>> Begin Given text

TBT: A corruption buster undone by scandal

Governor Green (back, left), Col. McCormick (back, right), and U.S. Senator
Brooks (front, left) leave the State House on Republican Day at the Illinois
State Fair. Photo from the Abraham Lincoln Presidential Library & Museum.
Illinois’ most famous criminal carried out a reign of violence and terror that gripped Chicago for years during Prohibition. Al Capone’s legend grew with each headline-grabbing murder, and his exploits remain well known today thanks to a series of movies and TV shows. While prosecutors could never definitively pin most of the murders or the bootlegging on him, they did finally trip him up over unpaid taxes on his ill-gotten gains.

It was an IRS attorney named Dwight H. Green who got the tax evasion indictment and eventual conviction that sent Al Capone to prison. Green became famous as a crime fighter, and less than a decade later was taking the oath of office as the 30th Governor of Illinois. But halfway through his second term in Springfield, a deadly scandal within his own administration would come to light and cut short his career at the moment it seemed destined for new heights.


Dwight Green was born in 1897 in Indiana, the last Illinois governor born in the 19th century. He attended Wabash College for two years, but quit in 1917 to join the Army for World War I. Green became an aviator and flight trainer. He trained other Army pilots at a base in California. After the war, he went back to school, first at Stanford and then at the University of Chicago, where he also completed a law degree.

He appealed to U.S. Senator and former Governor Charles Deneen for assistance with a job in Washington, and Deneen helped him acquire a position as an attorney for the Internal Revenue Service. He initially worked in Washington, but then relocated back to Illinois with his wife Mabel and their two daughters. He arrived back in Chicago at the height of Capone’s reign, and quickly drew attention from the U.S. Attorney for Northern Illinois, George E.Q. Johnson, who was looking to prosecute Capone and other gangsters who were terrorizing the city.

Green was the only attorney in the office who was a tax specialist. When the Capone indictment for tax evasion was handed down, it would be Green who was charged with leading the presentation to the jury, while other lawyers handled other parts of the case. Capone was ultimately convicted and sentenced to eleven years in prison. The Chicago organized crime syndicate faded into the background in what prosecutors and politicians declared a major victory.

>> End Given text

▶ **Requirement 1**
In the article about Dwight Green, how long was the prison sentence Al Capone received?
The article and the records have no connection to each other.

>> Begin Data supplied

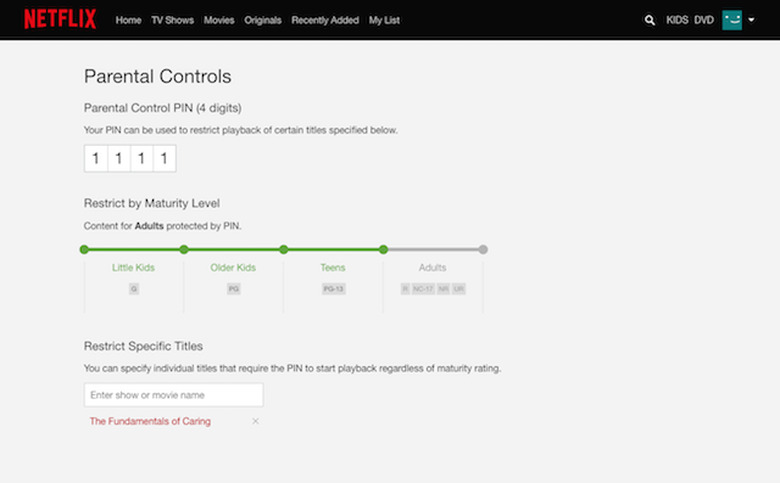This screenshot has width=780, height=483.
Task: Set maturity slider to Adults endpoint
Action: coord(483,249)
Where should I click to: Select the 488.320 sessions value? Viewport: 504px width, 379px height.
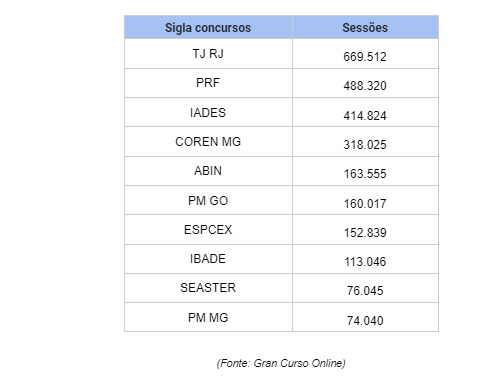pos(365,86)
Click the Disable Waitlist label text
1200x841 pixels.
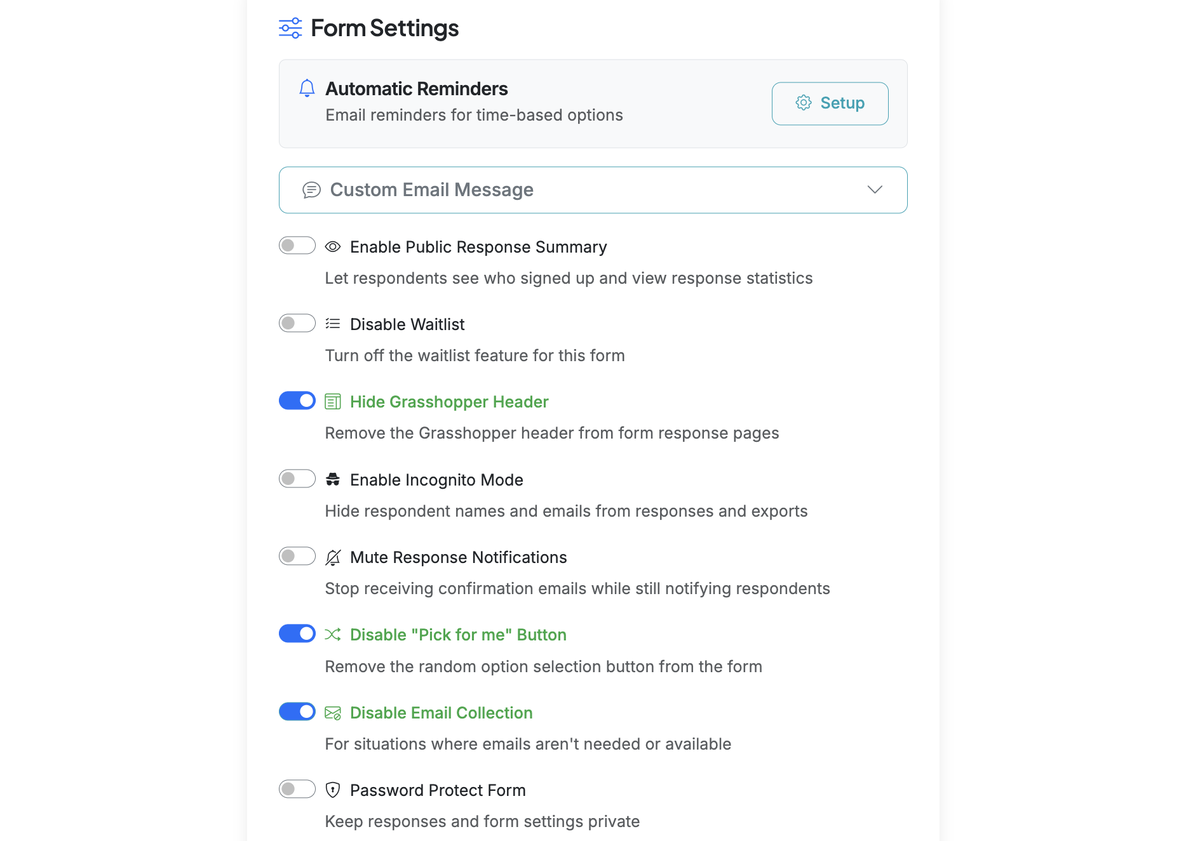pos(407,323)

>> End Data supplied

▶ **Requirement 2**
Rewrite all of the records, replacing "Disable Waitlist" with "Enable Waitlist" and leaving everything else unchanged. Don't include the pictures.

▶ **Written reply 1**
Eleven years.

▶ **Written reply 2**
This screenshot has width=780, height=483.
Task: Set maturity slider to Adults endpoint
Action: coord(483,249)
Where should I click to: Select the 488.320 sessions value? Viewport: 504px width, 379px height.
pos(365,86)
Click the Enable Waitlist label text
1200x841 pixels.
pos(407,323)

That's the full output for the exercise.